■ Problems to work on ■
**a)** In the recovery account, how many years did it take the writer to feel "put together"?
**b)** Using the recovery account, explain why the writer sat on a slab of ice at the edge of the lake.
*** Text shown Section Begins ***
In early adulthood, after a significant loss I experienced another episode. I had isolated and believed there were rats on the top floor of the house. I could hear them come down a d scratch my bedroom door each night. I bought traps and had friends convinced they heard them too. Somehow they went from rats to demons trying to get me. Not long after I started hearing persecutory voices and seeing beings that where not really present.
One morning at 2am the voices commanded that I go to to lake. It was below 20 degrees, and I got in my car and drive several miles to the lake. I got out walked to the edge of the lake and sat on a slab of ice because I was told to meditate until the higher consciousness was downloaded. Once the download happened I would be responsible to save humanity. Luckily a fisherman happened to be out and returned me to my car.
I was lucky to find a good doctor, that asked all the right questions, and the timing was right. I lost everything with that episode, financially, relationally, professionally because I simply could not function. I hit my rock bottom.
My recovery included many therapies. I may be the most well adjusted human in the room now. ☺️. My recovery did not just come from a pill bottle, it came from a community. I learned a lot of skills and wouldn’t change my experience if that were possible. I have a lot of grit because of this illness.
- Relaxation and Body Work
- Assertiveness Training
- Cognitive Behavioral Therapy
- Self Monitoring Symptoms
- Social Skill Groups
- Groups for emotional regulation, executive functioning skills
- Groups for social connection skills
- Religious groups
- Practicing Zen
- My own interventions!
It was not an easy journey, and I did a lot of hard work. It has taken me 25 years to feel “put together” and I’m honestly living a great life. I finally have the right mix of medication, I learned a lot of important life skills and I put everything I learned into a daily practice. I didn’t do the work to “put things back together”, I did the work to create something new.
*** Text shown Section Ends ***
*** Study material Section Begins ***
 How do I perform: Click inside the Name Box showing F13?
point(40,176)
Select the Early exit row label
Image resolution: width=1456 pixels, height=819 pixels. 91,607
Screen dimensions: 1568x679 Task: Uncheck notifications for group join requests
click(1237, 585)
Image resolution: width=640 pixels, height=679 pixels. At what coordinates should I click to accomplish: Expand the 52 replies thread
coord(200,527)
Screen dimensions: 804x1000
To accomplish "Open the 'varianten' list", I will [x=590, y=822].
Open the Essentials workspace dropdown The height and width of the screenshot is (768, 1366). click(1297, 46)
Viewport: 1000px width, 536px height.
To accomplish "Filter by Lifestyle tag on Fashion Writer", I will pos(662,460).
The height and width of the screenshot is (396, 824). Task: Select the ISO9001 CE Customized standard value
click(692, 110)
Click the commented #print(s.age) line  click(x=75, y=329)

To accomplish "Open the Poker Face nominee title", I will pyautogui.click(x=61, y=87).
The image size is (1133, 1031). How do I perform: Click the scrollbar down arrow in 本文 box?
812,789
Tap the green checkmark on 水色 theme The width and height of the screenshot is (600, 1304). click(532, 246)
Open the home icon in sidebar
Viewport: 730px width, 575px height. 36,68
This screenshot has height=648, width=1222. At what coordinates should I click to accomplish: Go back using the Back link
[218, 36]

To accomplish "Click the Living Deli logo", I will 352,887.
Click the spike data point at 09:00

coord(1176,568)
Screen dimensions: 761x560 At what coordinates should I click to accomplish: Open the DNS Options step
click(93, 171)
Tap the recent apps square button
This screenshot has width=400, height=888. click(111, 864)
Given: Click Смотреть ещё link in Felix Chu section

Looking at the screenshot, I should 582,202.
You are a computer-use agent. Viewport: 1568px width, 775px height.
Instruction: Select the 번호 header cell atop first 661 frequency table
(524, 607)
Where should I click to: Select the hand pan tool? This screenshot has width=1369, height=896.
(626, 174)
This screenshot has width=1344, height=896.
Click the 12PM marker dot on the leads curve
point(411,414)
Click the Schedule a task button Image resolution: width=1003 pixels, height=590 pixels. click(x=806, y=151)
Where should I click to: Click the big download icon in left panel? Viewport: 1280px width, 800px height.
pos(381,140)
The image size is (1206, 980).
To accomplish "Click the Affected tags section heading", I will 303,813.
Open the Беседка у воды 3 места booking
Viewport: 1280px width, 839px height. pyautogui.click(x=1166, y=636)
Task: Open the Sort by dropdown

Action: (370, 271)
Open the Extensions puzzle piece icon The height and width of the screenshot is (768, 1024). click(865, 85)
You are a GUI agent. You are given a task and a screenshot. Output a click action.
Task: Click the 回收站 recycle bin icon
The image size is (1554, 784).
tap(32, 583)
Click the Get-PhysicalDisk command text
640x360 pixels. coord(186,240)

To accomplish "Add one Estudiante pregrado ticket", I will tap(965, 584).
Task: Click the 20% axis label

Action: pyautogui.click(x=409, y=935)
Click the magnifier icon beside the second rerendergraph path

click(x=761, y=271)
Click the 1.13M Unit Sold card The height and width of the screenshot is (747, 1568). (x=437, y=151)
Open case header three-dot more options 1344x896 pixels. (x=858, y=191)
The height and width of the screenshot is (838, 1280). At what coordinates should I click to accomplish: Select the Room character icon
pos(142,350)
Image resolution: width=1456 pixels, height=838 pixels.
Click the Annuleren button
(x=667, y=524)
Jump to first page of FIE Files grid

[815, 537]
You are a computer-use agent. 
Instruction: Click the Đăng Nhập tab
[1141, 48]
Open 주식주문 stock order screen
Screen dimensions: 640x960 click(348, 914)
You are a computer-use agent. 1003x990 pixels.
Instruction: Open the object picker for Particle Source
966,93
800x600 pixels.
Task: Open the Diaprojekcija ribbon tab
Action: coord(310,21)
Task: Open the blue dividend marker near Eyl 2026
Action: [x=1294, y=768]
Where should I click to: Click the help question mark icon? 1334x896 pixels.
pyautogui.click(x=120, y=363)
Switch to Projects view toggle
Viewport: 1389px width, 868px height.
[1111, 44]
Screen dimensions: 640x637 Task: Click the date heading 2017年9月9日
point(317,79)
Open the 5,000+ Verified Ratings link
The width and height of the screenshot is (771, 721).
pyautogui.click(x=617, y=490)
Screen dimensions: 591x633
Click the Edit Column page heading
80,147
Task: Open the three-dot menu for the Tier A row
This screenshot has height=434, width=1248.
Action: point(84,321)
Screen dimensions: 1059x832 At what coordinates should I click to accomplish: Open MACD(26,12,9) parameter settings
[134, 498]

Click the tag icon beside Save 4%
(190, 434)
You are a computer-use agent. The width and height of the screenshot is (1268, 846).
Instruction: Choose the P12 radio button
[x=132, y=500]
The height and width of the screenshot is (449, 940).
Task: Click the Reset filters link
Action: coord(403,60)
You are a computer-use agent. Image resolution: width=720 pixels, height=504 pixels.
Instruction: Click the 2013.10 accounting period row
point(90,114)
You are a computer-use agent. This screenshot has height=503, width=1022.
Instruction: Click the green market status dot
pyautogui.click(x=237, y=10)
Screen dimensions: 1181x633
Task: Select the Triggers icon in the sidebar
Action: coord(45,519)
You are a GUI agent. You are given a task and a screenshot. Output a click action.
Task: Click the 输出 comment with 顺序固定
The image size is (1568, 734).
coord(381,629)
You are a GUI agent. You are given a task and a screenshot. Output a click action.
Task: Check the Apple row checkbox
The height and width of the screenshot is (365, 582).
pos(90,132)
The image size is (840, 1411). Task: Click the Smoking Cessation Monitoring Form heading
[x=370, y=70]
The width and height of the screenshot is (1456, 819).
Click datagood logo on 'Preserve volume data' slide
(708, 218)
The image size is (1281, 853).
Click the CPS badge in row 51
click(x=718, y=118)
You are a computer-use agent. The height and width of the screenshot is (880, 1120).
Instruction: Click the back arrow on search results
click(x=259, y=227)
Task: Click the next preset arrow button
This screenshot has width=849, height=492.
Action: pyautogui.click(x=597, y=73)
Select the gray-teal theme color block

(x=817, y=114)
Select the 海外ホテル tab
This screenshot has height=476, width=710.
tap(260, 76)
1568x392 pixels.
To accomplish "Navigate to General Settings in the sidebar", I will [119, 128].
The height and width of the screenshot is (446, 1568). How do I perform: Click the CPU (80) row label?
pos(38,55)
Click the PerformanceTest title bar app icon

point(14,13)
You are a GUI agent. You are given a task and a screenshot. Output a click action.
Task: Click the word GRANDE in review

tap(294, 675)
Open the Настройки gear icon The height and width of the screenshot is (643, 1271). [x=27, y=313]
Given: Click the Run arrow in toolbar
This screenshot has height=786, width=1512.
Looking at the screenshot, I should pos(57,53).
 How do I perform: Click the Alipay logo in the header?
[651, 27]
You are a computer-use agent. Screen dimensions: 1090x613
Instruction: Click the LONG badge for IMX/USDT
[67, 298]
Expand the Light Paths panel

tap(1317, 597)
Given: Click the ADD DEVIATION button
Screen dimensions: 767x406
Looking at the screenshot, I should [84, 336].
*** Study material Section Ends ***
■ Replies ■
**a)** It took 25 years.

**b)** The voices had commanded the writer to go to the lake, and the writer was told to meditate there until a higher consciousness was downloaded. Once that download happened, the writer believed they would be responsible for saving humanity.